» **Prompt A**
Repeat the stretch of the article on Moray Firth oil transfers from "ALMOST 12,000 people" through "and regional economy.", word for word.
» **Prompt B**
According to the article on Moray Firth oil transfers, how much is Fergus Ewing paid per year to represent constituents?
» **Prompt C**
Resume the article on Moray Firth oil transfers after its final sentence, writing what comes next.

» **Study text**
╔══
ALMOST 12,000 people have backed a petition against controversial plans for ship-to-ship oil transfers in the Moray Firth.
Protesters claim they were "snubbed" by rural economy minister Fergus Ewing when delivering the 38 Degrees Scotland petition to his constituency surgery in Nairn.
It was handed to his staff as he was engaged in ministerial duties.
The letters urge him to intervene to deter further applications for such oil transfers within the Moray Firth Special Area of Conservation, a haven for bottlenose dolphins.
A spokesman for the Cromarty Rising campaign group said: "Mr Ewing is paid £62,149 per year to represent constituents and a further £46,705 per year to represent everyone in Scotland as a cabinet minister. This threat has been hanging over local businesses, preventing inward investment for the local and regional economy.
"Who’s going to expand a tourism-based opportunity when the Firth could be filled by noisy, smelly tankers disturbing our stunning beaches and visual amenity?"
╚══
» **Dataset**
╔══
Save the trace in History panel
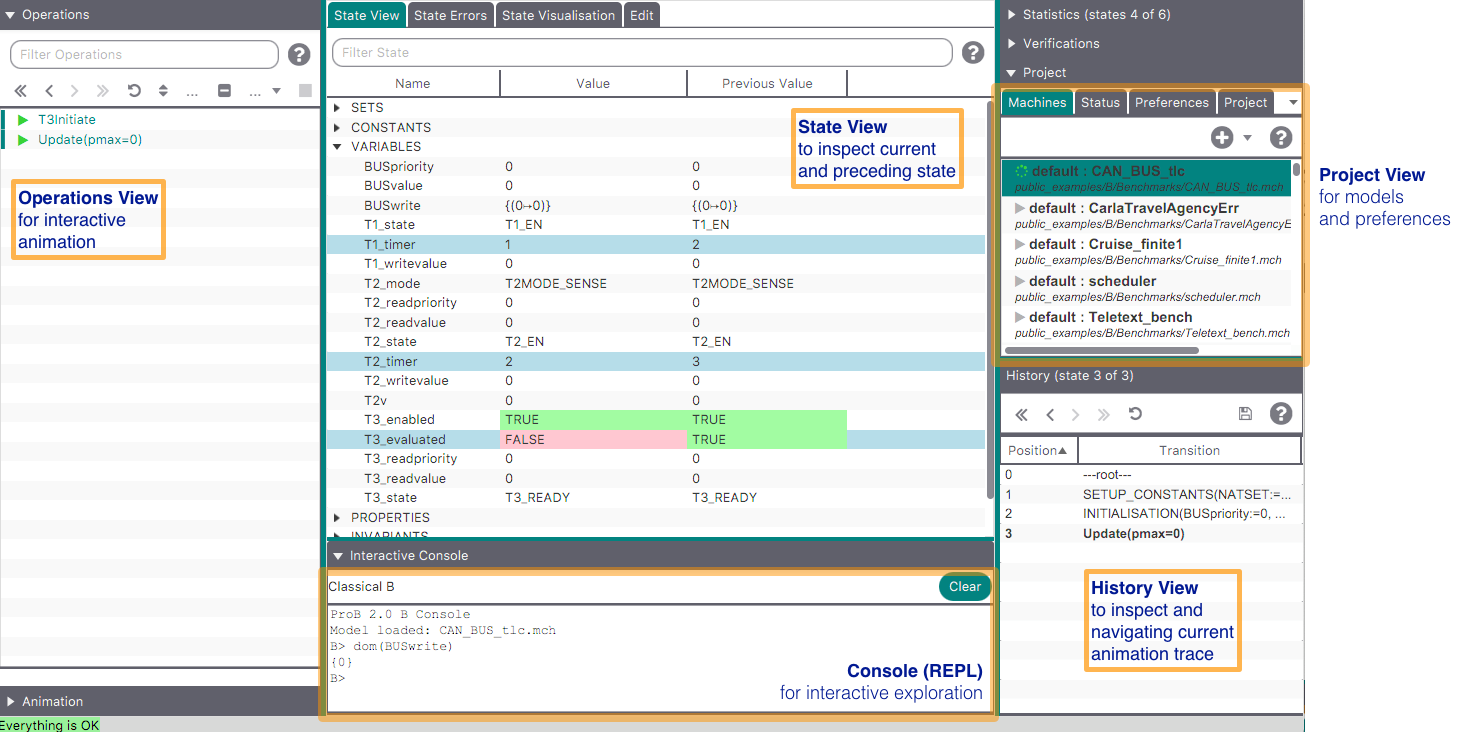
╚══
╔══
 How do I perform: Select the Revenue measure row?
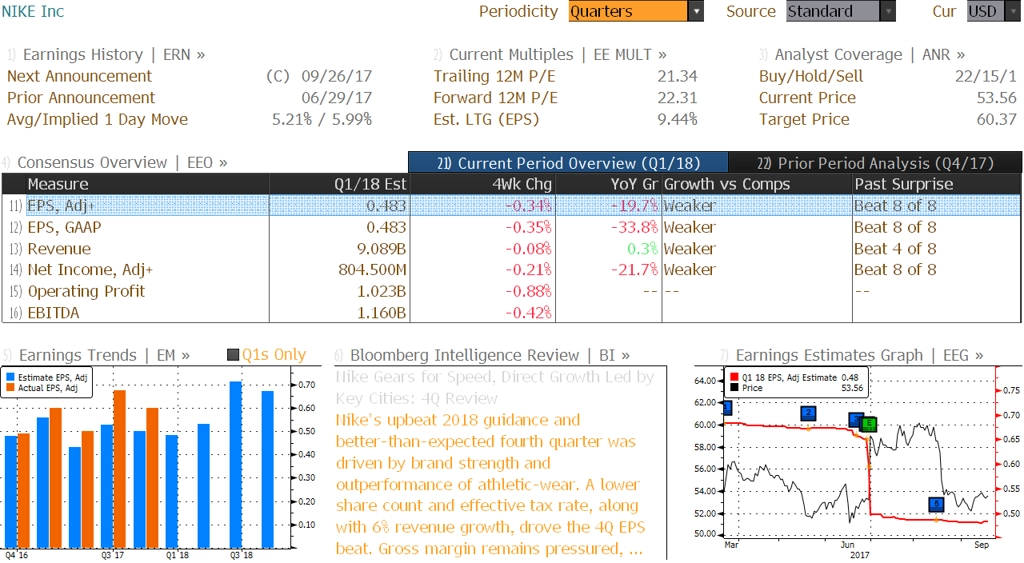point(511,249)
╚══
» **Answer section A**
ALMOST 12,000 people have backed a petition against controversial plans for ship-to-ship oil transfers in the Moray Firth.
Protesters claim they were "snubbed" by rural economy minister Fergus Ewing when delivering the 38 Degrees Scotland petition to his constituency surgery in Nairn.
It was handed to his staff as he was engaged in ministerial duties.
The letters urge him to intervene to deter further applications for such oil transfers within the Moray Firth Special Area of Conservation, a haven for bottlenose dolphins.
A spokesman for the Cromarty Rising campaign group said: "Mr Ewing is paid £62,149 per year to represent constituents and a further £46,705 per year to represent everyone in Scotland as a cabinet minister. This threat has been hanging over local businesses, preventing inward investment for the local and regional economy.

» **Answer section B**
£62,149

» **Answer section C**
Speaking in his capacity as constituency MSP for Inverness and Nairn, Mr Ewing said: "I contacted 38 Degrees to advise that I was unavailable to receive the petition personally in my constituency due to ministerial business. I also advised that it would be more appropriate for the petition to be presented to the minister in charge of oil and energy matters, Paul Wheelhouse and that, as constituency MSP, I am perfectly happy to pass the document to my colleague."
A spokeswoman for the port said: "We have one of the safest records in the world for oil transfers, which are necessary to move oil around the world and bring it onshore where it’s converted into fuel, plastics and detergents.
"Over 175 million barrels of oil have been transferred safely in the Firth over the past 30 years and we’re confident this safety record would continue under the proposed additional licence."